Researchers tweak the immune system to target cells bearing tumor antigens
Researchers at the Max Delbrück Center for Molecular Medicine (MDC) Berlin-Buch and Charité - Universitätsmedizin Berlin, Campus Berlin-Buch, have succeeded in generating cells of the immune system to specifically target and destroy cancer cells. The research findings of Matthias Obenaus, Professor Thomas Blankenstein (MDC and Charité), Dr. Matthias Leisegang (MDC) and Professor Wolfgang Uckert (Humboldt-Universität zu Berlin and MDC) as well as Professor Dolores Schendel (Medigene AG, Planegg/Martinsried) have now been published in Nature Biotechnology online.
The immune system of the body is trained to distinguish between "foreign" and "self" and to recognize and destroy exogenous structures. In cancer, however, the immune system appears to be quite docile in its response.
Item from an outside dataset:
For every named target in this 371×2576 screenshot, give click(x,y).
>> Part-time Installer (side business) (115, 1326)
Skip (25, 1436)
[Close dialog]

While it is capable of detecting cancer cells because they often bear characteristics (antigens) on their surfaces that identify them as pathologically altered cells, usually the immune system does not mount an attack but rather tolerates them. The reason: The cancer cells are endogenous to the body, and immune cells do not recognize them as foreign, as they would pathogens. The researchers want to break this tolerance in order to develop therapies against cancer.
T cells are the linchpin in the attack of the immune system. On their surface they have anchor molecules (receptors) with which they recognize foreign structures, the antigens of bacteria or viruses, and thus can target and destroy invaders. Cancer researchers and immunologists are attempting to mobilize this property of the T cells in the fight against cancer. The objective is to develop T cells that specifically recognize and attack only cancer cells but spare other body cells.
Now Matthias Obenaus, Professor Blankenstein, Dr. Leisegang, Professor Uckert and Professor Schendel have developed human T cell receptors (TCRs) that have no tolerance toward human cancer antigens and specifically recognize the antigen MAGE-A1, which is present on various human tumor cells. Instead of directly using human-derived TCRs, which do not mediate substantial anti-tumor effects, the scientists took a "detour" over a mouse model.
First, the researchers transferred the genetic information for human TCRs into the mice, thus creating an entire arsenal of human TCRs (Nature Medicine, DOI: 10.1038/nm.2197). When the humanized mouse T cells come into contact with human cancer cells, they perceive the tumor antigens as foreign - like viral or bacterial antigens. Thus, the T cells can specifically target, attack and destroy the tumor cells.
The researchers subsequently isolated the human T-cell receptors of these mice, which are specifically targeted toward the tumor antigen MAGE-A1. Then they transferred the T-cell receptors into human T cells, thereby training them to recognize the cancer cells as foreign.
Some people possess T cells which naturally recognize MAGE-A1 on tumor cells, but only in the Petri dish. In studies using an animal model, only the human TCRs derived from mice were shown to be effective against the tumor. The TCRs from human T cells ignored the tumor completely. The comparison with the tweaked human TCRs from the mouse model shows that the TCRs of patients cannot recognize the tumor antigens sufficiently; they are too weak. "The fact that our TCRs from the mouse are better is a strong indication that the T cells of a human are tolerant toward MAGE-A1," said Matthias Obenaus and Professor Blankenstein.
Using the T-cell receptors they developed, the researchers are planning an initial clinical trial with patients with MAGE-A1 positive multiple myeloma, a malignant disease of the bone marrow.